3D clipping and gluPerspective()

i am a little confused about 3D clipping using gluPerspective(). from what ive read, i thought that anything out side of the viewable ‘perspective’ should not be rendered (ie. no projection calculations done). but i did a little test and i dont think this is the case…

i added 50 high poly models to an area of the scene. when looking at them (they are inside viewable frustum) the program was slow and choppy as excpected. When i turned the camera away from them (no longer in the viewable perspective/frustum) the program was still slow and choppy which implies rendering calculations are still being done for these non-viewable objects.

my question is: do i have to manually calculate what is viewable and only draw/render that? or can openGL (gluPerspective) do this for me. if it can do the 3D clipping for me, what am i doing wrong??

this is how i set up my perspective…

gluPerspective(55.0f,(GLfloat)width/(GLfloat)height,0.1f,50.0f);

Hey Perspective,

OpenGL clips the polygons outside the view frustum after all the vertex operations in the pipeline.
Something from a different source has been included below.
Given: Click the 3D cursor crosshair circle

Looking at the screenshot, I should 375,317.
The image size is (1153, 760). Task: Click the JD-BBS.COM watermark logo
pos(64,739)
If you want to lower the work done at the vertex operation stage, then you need to do your own clipping at the software level (before data goes into the videocard).

                         - Halcyon

yeah, thats what i figured i would have to do. im thinking i will keep 5 plane equations (representing the view frustrum) and check world coordinates to see if objects are viewable or not. does this sound like a good aproach or are there better ways?

you actually have to keep 6 equations (near, far, left, right, bottom, top). a very nice approach how to compute eqautions from current matrices is here http://www.markmorley.com/opengl/frustumculling.html

i was just promoted to frequent contributor!!! (i know a little less than glVertex but i’m a frequent contributor ) maybe i should stop kidding…

yeah, thats right. but if i calculate the 5 plane equations based on the camera position then the ‘front’ plane (closest to camera) is just orthogonal to the camera direction, so world coordinates of objects behind the camera’s point are behind the front plane. this would save storing the front clipping plane and the camera’s position as 2 different things. i only need the camera position/direction and the left, right, top, bottom, and back planes.

thanx for the link, i will check that out.

www.gametutorials.com has another tut on frustum culling.